#### What you need to do:
Please give back, exactly as written, only the line containing "This screenshot has width=1568, height=514." and every line after it until the data below ends.

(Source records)
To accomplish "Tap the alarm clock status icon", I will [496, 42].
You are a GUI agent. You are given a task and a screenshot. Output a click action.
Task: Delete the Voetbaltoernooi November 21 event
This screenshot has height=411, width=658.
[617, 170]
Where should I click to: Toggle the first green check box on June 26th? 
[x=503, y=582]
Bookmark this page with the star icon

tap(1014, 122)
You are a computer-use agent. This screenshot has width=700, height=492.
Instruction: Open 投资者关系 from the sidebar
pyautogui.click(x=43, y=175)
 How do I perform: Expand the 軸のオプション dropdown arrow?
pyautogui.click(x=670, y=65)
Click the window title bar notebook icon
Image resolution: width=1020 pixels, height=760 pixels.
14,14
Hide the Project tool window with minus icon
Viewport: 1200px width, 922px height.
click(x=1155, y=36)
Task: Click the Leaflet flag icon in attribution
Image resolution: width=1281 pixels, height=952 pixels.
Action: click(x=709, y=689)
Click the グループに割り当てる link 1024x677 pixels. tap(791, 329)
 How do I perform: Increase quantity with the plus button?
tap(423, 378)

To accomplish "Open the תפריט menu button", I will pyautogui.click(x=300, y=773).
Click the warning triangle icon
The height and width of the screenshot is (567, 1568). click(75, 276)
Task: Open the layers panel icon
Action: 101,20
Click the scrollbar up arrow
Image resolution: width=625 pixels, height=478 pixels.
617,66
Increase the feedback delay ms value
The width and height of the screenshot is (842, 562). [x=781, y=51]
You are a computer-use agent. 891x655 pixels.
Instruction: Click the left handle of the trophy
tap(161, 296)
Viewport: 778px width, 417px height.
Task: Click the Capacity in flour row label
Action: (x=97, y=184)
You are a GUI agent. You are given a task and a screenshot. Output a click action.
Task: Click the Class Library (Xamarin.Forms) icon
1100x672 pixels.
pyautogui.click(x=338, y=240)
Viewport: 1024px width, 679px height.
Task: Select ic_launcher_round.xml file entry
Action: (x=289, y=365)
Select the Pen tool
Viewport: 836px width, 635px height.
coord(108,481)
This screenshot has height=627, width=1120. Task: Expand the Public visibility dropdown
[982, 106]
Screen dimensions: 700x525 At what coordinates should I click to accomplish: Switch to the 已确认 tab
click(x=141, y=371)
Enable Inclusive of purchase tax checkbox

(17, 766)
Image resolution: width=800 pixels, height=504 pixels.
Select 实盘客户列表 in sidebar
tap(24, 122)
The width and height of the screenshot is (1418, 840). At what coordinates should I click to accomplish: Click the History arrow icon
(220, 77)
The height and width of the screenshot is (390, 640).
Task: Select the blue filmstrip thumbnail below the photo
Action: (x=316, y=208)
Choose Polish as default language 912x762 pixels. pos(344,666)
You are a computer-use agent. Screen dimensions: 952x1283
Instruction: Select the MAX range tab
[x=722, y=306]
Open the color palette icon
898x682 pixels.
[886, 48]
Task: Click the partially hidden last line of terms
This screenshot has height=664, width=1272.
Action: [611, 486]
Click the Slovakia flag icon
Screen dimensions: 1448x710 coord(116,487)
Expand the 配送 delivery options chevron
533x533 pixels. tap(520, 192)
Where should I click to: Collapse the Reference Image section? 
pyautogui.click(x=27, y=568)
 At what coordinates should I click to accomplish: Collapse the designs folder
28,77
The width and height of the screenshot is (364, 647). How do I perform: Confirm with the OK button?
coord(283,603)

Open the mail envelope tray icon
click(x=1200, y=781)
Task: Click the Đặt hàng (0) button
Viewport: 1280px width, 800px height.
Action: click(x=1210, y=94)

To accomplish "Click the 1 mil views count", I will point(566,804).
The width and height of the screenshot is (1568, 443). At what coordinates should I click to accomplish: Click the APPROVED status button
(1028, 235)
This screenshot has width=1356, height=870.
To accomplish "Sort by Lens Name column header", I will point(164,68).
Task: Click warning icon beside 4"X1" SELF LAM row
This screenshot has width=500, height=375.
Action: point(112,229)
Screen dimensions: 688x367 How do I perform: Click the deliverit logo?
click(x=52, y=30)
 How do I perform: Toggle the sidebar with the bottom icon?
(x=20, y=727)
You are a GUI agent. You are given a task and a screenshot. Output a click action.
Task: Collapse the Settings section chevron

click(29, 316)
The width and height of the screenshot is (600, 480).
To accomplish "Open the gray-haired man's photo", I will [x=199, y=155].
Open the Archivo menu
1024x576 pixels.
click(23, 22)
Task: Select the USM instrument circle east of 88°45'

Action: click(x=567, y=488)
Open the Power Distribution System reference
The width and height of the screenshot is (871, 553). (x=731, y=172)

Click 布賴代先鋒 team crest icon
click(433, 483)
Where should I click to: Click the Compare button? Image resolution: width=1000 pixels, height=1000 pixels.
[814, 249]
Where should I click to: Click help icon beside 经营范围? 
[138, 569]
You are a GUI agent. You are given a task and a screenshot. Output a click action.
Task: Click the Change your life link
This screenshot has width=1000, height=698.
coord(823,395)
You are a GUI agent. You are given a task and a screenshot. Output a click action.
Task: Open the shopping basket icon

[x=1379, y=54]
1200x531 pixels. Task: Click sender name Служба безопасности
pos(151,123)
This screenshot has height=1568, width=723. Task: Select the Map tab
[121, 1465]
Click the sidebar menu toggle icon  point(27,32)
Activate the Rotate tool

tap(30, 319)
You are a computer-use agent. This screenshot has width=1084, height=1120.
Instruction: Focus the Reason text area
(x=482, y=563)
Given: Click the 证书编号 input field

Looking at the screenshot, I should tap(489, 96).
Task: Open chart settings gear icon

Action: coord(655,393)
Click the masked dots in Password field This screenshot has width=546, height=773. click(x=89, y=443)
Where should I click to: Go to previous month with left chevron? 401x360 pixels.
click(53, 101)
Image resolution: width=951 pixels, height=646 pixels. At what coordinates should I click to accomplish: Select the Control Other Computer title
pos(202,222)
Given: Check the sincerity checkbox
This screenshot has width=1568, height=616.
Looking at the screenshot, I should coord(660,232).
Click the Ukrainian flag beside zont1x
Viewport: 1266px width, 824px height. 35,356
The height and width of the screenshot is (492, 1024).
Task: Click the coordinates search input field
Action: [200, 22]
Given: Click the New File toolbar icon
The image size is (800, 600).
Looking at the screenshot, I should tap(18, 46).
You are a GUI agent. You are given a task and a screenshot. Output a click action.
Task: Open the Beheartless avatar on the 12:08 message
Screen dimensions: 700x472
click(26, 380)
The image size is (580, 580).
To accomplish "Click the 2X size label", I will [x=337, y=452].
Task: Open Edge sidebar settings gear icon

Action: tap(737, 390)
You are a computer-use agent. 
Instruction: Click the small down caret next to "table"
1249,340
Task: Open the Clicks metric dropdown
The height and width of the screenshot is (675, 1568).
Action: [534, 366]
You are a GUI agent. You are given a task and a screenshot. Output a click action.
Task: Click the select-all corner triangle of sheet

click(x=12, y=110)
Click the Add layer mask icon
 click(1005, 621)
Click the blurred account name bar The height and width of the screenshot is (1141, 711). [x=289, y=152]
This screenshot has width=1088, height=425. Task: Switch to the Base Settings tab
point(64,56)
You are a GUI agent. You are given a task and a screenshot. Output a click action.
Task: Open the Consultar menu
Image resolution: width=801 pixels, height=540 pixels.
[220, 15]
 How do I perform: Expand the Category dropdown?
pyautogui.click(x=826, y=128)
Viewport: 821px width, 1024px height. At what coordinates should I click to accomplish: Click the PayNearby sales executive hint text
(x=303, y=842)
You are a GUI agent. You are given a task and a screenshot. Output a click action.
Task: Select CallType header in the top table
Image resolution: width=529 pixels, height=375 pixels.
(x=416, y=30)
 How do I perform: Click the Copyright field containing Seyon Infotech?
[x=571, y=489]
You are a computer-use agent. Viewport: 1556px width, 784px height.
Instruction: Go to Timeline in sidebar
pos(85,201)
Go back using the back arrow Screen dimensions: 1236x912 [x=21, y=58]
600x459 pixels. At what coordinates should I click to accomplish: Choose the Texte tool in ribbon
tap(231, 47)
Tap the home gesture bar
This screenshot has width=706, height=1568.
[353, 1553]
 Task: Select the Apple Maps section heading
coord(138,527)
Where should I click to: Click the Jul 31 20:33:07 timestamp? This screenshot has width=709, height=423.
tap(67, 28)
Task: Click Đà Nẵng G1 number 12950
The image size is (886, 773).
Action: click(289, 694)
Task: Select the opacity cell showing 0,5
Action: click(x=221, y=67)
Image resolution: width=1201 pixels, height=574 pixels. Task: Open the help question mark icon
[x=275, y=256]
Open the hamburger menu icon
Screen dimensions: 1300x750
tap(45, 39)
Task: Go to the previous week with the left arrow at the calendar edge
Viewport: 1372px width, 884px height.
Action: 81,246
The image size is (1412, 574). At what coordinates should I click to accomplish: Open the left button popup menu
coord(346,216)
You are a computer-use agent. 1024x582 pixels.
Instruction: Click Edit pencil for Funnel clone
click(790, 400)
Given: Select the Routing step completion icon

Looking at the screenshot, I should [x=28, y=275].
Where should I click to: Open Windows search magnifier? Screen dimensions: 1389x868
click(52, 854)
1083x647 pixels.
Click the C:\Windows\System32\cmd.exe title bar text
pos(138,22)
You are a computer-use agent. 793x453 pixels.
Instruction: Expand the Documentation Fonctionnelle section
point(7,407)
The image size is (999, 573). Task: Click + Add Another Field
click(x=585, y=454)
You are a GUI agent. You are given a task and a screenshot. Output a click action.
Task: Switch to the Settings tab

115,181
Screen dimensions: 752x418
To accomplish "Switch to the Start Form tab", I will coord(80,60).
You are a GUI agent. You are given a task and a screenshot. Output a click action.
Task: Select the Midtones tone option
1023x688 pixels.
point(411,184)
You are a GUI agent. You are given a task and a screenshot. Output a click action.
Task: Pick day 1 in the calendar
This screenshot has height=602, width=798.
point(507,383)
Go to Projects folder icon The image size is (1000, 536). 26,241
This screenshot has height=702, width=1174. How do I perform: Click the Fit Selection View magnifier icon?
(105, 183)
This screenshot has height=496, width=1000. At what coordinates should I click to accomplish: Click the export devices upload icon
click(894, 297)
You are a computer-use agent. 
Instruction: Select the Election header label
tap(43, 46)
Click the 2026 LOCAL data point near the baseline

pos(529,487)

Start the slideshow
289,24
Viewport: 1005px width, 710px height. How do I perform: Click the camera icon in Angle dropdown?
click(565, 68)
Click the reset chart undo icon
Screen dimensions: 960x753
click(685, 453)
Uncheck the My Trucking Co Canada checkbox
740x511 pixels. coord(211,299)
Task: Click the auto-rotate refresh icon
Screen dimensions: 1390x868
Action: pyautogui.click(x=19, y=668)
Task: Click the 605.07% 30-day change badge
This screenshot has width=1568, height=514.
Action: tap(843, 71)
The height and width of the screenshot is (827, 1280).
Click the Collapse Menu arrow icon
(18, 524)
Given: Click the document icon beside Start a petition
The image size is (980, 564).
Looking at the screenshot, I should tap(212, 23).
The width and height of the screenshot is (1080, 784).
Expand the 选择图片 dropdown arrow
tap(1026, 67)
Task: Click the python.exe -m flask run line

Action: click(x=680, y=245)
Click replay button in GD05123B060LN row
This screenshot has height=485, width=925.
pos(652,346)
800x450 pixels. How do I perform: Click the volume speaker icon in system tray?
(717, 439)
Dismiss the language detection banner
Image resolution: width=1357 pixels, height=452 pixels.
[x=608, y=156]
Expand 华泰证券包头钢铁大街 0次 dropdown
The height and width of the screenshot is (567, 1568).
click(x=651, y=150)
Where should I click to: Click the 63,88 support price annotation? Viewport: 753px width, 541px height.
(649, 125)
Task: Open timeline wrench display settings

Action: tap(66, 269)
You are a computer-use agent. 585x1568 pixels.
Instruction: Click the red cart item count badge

#### Finished exercise:
This screenshot has width=1568, height=514.
Action: tap(843, 71)
The height and width of the screenshot is (827, 1280).
Click the Collapse Menu arrow icon
(18, 524)
Given: Click the document icon beside Start a petition
The image size is (980, 564).
Looking at the screenshot, I should tap(212, 23).
The width and height of the screenshot is (1080, 784).
Expand the 选择图片 dropdown arrow
tap(1026, 67)
Task: Click the python.exe -m flask run line

Action: click(x=680, y=245)
Click replay button in GD05123B060LN row
This screenshot has height=485, width=925.
pos(652,346)
800x450 pixels. How do I perform: Click the volume speaker icon in system tray?
(717, 439)
Dismiss the language detection banner
Image resolution: width=1357 pixels, height=452 pixels.
[x=608, y=156]
Expand 华泰证券包头钢铁大街 0次 dropdown
The height and width of the screenshot is (567, 1568).
click(x=651, y=150)
Where should I click to: Click the 63,88 support price annotation? Viewport: 753px width, 541px height.
(649, 125)
Task: Open timeline wrench display settings

Action: tap(66, 269)
You are a computer-use agent. 585x1568 pixels.
Instruction: Click the red cart item count badge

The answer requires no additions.